Why the restructuring began

The trigger was the fate of Manus. On April 27, 2026, Beijing ordered the cancellation of Meta's $2 billion acquisition of this AI startup, despite the purchase having been announced back in December 2025, with the team and investors already having integrated into the new structure. For Chinese authorities, Manus became an example of how technology, capital, and key specialists could quickly leave the country through a formally foreign shell.

After this, regulatory attention shifted to other companies with a similar trajectory. According to Chen, MiroMind received inquiries from authorities, and following them the company decided to move to a stricter management model. He calls this scheme unpleasant but necessary: for a business with Chinese roots, it is no longer enough to simply open an office in Singapore or California—you need to show in advance where code is created, who owns the data, and what assets physically remain in each jurisdiction.

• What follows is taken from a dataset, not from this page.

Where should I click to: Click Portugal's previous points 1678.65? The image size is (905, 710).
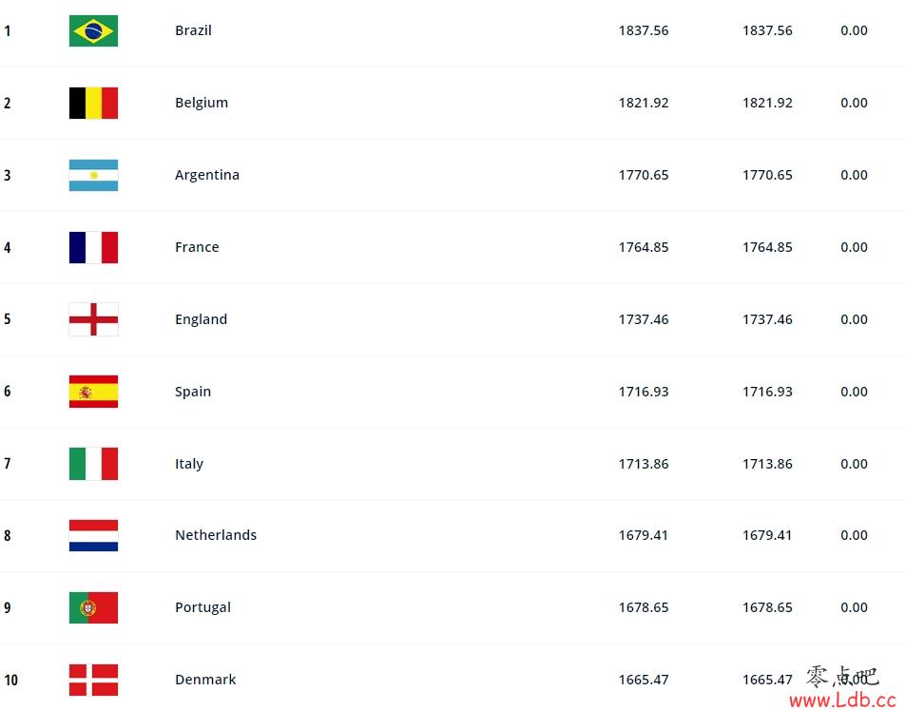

"Regulation, geopolitics, and public attention change faster than many

companies manage to adapt."

How the business will be divided

MiroMind's new model is built around strict barriers between the Chinese and American sides. The company is introducing protocols that prohibit cross-border information and code exchange, and also reduce the movement of employees, data, and assets between different parts of the group. Essentially, this is an attempt to demonstrate to both Beijing and American partners that each side operates within its own compliance framework.

  • AGI research and fundamental development are concentrated in the Singapore structure of MiroMind.
  • Separate regional companies within the Shanda ecosystem are responsible for local AI applications and implementation according to specific market requirements.
  • Code, data, and internal knowledge should no longer flow freely between Chinese and American teams.
  • Movement of specialists between offices is minimized to avoid questions about the transfer of critical competencies.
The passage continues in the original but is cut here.